• ACTIVITY:
Take the entries below and reproduce them word for word.

• DATA TO USE:

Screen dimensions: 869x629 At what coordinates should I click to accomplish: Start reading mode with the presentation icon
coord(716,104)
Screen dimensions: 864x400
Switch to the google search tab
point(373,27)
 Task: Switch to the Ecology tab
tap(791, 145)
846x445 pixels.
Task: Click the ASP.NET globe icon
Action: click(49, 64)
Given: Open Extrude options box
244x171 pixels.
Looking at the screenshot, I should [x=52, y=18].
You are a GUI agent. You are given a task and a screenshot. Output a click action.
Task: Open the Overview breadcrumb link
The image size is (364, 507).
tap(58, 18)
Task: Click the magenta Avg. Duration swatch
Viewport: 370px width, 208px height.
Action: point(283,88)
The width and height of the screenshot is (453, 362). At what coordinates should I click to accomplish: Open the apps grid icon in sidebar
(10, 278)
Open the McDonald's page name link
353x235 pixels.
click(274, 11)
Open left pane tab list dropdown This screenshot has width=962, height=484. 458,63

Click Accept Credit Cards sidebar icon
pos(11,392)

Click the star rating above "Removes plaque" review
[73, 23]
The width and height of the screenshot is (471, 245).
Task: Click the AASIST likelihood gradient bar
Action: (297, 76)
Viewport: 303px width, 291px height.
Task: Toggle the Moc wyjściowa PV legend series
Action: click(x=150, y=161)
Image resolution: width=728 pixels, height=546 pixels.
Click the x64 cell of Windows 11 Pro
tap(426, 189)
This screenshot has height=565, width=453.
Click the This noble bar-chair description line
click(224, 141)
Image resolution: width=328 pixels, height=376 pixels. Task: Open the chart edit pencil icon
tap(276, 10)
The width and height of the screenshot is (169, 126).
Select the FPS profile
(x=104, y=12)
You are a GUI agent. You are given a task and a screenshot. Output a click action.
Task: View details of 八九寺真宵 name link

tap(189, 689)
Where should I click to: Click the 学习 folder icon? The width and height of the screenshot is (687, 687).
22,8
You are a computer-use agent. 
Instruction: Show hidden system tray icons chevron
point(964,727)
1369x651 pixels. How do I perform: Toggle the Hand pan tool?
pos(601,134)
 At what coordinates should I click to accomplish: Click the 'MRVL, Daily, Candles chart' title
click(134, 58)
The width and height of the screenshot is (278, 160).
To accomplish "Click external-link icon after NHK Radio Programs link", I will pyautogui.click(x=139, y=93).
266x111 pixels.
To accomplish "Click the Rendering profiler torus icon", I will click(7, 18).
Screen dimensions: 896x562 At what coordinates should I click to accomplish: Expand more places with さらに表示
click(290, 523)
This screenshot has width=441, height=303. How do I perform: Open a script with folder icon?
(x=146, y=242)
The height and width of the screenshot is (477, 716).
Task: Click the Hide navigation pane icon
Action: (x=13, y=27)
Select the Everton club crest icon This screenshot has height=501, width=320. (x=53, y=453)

• OUTPUT FOR THIS EXERCISE:
Screen dimensions: 869x629 At what coordinates should I click to accomplish: Start reading mode with the presentation icon
coord(716,104)
Screen dimensions: 864x400
Switch to the google search tab
point(373,27)
 Task: Switch to the Ecology tab
tap(791, 145)
846x445 pixels.
Task: Click the ASP.NET globe icon
Action: click(49, 64)
Given: Open Extrude options box
244x171 pixels.
Looking at the screenshot, I should [x=52, y=18].
You are a GUI agent. You are given a task and a screenshot. Output a click action.
Task: Open the Overview breadcrumb link
The image size is (364, 507).
tap(58, 18)
Task: Click the magenta Avg. Duration swatch
Viewport: 370px width, 208px height.
Action: point(283,88)
The width and height of the screenshot is (453, 362). At what coordinates should I click to accomplish: Open the apps grid icon in sidebar
(10, 278)
Open the McDonald's page name link
353x235 pixels.
click(274, 11)
Open left pane tab list dropdown This screenshot has width=962, height=484. 458,63

Click Accept Credit Cards sidebar icon
pos(11,392)

Click the star rating above "Removes plaque" review
[73, 23]
The width and height of the screenshot is (471, 245).
Task: Click the AASIST likelihood gradient bar
Action: (297, 76)
Viewport: 303px width, 291px height.
Task: Toggle the Moc wyjściowa PV legend series
Action: click(x=150, y=161)
Image resolution: width=728 pixels, height=546 pixels.
Click the x64 cell of Windows 11 Pro
tap(426, 189)
This screenshot has height=565, width=453.
Click the This noble bar-chair description line
click(224, 141)
Image resolution: width=328 pixels, height=376 pixels. Task: Open the chart edit pencil icon
tap(276, 10)
The width and height of the screenshot is (169, 126).
Select the FPS profile
(x=104, y=12)
You are a GUI agent. You are given a task and a screenshot. Output a click action.
Task: View details of 八九寺真宵 name link

tap(189, 689)
Where should I click to: Click the 学习 folder icon? The width and height of the screenshot is (687, 687).
22,8
You are a computer-use agent. 
Instruction: Show hidden system tray icons chevron
point(964,727)
1369x651 pixels. How do I perform: Toggle the Hand pan tool?
pos(601,134)
 At what coordinates should I click to accomplish: Click the 'MRVL, Daily, Candles chart' title
click(134, 58)
The width and height of the screenshot is (278, 160).
To accomplish "Click external-link icon after NHK Radio Programs link", I will pyautogui.click(x=139, y=93).
266x111 pixels.
To accomplish "Click the Rendering profiler torus icon", I will click(7, 18).
Screen dimensions: 896x562 At what coordinates should I click to accomplish: Expand more places with さらに表示
click(290, 523)
This screenshot has width=441, height=303. How do I perform: Open a script with folder icon?
(x=146, y=242)
The height and width of the screenshot is (477, 716).
Task: Click the Hide navigation pane icon
Action: (x=13, y=27)
Select the Everton club crest icon This screenshot has height=501, width=320. (x=53, y=453)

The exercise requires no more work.